Pera pressure too much for Konta
It was clear from the outset that Pera was going to provide a far sterner test than her ranking suggested, with a break point going begging in the first game.
A “come on!” from Konta just for holding serve at 3-3 told of the pressure that Pera was applying, and two brilliant returns gave the American the only break of the first set.
The conditions were playing their part, with Konta missing successive backhands from mid-court as the wind swirled, but two double faults in a row suggested the occasion might finally be getting to Pera as she slipped 2-0 behind in the second set.
That theory was debunked within minutes as Pera tore into another Konta service game, breaking straight back after the Briton telegraphed a poor drop shot.
Konta was under huge pressure now, battling well to save five break points before Pera made the seemingly decisive breakthrough at 4-3.
There was a final flash of resistance from Konta.
She staved off three match points and then broke to level at 5-5, but a desperate service game followed and she would end up flat on her back on the baseline as Pera broke for a fourth time.
With her game creaking, Konta’s spirit remained willing at least.
A fourth match point was seen off before Pera finally clinched the win of her life, when the Briton could only frame a smash into the stands on match point number five.
“I just didn’t play great,” Konta added. “I think it’s a part of tennis.
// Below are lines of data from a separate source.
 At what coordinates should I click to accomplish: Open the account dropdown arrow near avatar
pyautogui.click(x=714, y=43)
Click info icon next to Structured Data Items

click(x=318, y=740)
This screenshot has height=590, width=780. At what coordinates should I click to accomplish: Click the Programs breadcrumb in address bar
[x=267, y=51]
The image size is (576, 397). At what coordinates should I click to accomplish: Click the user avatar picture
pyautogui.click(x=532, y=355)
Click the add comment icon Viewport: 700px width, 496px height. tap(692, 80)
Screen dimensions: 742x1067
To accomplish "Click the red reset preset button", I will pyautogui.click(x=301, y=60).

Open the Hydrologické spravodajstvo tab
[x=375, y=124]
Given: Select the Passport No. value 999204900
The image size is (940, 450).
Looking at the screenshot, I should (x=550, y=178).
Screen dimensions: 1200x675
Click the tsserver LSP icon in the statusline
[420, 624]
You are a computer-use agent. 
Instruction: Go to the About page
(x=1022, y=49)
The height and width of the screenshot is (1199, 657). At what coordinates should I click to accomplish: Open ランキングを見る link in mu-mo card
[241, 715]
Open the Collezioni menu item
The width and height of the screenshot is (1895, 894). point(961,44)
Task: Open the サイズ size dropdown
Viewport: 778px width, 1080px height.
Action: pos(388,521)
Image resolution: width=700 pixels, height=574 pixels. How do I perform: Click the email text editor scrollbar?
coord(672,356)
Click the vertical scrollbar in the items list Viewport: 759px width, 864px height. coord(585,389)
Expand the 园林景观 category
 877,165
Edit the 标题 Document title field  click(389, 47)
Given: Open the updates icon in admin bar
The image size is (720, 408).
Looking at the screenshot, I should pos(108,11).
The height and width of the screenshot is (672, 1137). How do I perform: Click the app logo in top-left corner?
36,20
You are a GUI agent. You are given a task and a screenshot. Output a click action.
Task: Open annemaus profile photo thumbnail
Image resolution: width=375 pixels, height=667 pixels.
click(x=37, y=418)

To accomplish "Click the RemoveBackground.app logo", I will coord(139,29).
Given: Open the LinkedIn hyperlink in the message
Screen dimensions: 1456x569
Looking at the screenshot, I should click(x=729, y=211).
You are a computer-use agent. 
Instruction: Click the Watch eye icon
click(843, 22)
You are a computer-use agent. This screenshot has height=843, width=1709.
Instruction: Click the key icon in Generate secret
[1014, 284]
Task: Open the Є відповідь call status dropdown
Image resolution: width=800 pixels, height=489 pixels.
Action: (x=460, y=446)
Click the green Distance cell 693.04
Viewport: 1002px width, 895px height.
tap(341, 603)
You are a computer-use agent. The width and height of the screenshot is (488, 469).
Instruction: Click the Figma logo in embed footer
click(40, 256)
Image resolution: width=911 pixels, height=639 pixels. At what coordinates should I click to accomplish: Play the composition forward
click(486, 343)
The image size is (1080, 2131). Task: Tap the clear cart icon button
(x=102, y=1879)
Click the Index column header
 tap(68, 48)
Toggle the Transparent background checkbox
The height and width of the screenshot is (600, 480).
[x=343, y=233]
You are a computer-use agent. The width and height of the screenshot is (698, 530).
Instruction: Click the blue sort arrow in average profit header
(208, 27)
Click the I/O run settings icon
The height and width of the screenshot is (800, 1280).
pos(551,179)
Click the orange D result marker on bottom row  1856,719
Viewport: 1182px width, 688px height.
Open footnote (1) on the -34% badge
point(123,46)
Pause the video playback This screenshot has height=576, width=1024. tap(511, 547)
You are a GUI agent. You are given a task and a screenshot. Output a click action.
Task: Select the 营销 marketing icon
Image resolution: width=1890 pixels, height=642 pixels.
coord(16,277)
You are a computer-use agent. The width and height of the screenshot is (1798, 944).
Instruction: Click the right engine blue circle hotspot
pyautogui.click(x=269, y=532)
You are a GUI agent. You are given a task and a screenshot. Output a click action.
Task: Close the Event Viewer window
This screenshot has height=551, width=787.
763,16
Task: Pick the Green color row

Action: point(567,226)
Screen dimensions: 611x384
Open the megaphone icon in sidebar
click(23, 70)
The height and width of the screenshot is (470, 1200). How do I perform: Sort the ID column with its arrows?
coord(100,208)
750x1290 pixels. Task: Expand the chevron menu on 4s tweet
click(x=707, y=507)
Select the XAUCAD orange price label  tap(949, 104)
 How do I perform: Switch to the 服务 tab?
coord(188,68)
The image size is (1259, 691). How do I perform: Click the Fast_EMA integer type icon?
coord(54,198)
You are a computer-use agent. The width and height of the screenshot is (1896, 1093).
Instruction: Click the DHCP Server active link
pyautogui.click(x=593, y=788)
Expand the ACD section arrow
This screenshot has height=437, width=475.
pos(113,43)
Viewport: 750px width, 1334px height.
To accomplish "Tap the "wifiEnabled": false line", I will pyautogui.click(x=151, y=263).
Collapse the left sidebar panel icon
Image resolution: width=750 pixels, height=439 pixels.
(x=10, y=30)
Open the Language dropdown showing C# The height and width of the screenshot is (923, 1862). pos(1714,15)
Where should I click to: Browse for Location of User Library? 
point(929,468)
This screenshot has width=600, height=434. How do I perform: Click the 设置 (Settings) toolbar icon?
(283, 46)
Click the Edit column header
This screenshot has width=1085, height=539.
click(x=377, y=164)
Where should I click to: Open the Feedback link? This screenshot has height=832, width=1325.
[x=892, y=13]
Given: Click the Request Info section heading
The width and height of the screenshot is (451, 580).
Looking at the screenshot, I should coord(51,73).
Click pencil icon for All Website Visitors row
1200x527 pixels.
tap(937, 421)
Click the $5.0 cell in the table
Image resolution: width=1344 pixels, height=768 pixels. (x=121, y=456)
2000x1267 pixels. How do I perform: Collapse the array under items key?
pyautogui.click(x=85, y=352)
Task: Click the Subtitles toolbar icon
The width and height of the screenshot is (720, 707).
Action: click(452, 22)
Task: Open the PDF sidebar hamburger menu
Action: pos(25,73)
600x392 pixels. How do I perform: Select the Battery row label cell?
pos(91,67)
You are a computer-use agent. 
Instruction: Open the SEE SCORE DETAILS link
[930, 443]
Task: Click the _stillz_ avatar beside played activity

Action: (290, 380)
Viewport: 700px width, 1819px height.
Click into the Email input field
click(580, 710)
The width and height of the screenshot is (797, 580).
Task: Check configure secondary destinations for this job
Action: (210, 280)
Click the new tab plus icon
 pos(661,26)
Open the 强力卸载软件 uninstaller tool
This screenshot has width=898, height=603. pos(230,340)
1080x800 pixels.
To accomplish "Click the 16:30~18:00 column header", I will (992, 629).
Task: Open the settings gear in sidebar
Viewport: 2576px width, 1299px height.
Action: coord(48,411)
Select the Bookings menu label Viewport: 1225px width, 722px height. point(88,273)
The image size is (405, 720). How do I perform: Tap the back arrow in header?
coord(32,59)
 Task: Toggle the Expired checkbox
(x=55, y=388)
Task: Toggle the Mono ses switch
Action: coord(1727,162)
It’s a part of everyone’s career.
“I think you can count on one hand how many perfect matches you have.
“I’d like to think as the season goes on and as I keep putting the work in, that I’ll just keep trying to find a way.”
BBC Sport tennis correspondent Russell Fuller
Pera hit nearly twice as many winners as Konta, and at times she made the ninth seed’s serve look lightweight. She was simply magnificent, and played with aggression and freedom for virtually the entire match.
There was no great spark from Konta in the first set, but she appeared comfortable enough until a barrage of winners gave Pera a love break and ultimately the first set.
Anxiety spread through Konta in the second set. She somehow lost her footing and played no shot to a Pera return which gave the American a 6-5 lead. The glare of the scorching midday sun was intense, and serves and overheads started coming off the frame of Konta’s racquet: decisively, when match point down for a fifth time.
Konta enjoyed a consistent run of success (away from the clay) for the two years after she first made a name for herself at the 2015 US Open. She has now lost eight of her last 11 matches, and along with new coach Michael Joyce has a problem or two to solve in the coming weeks.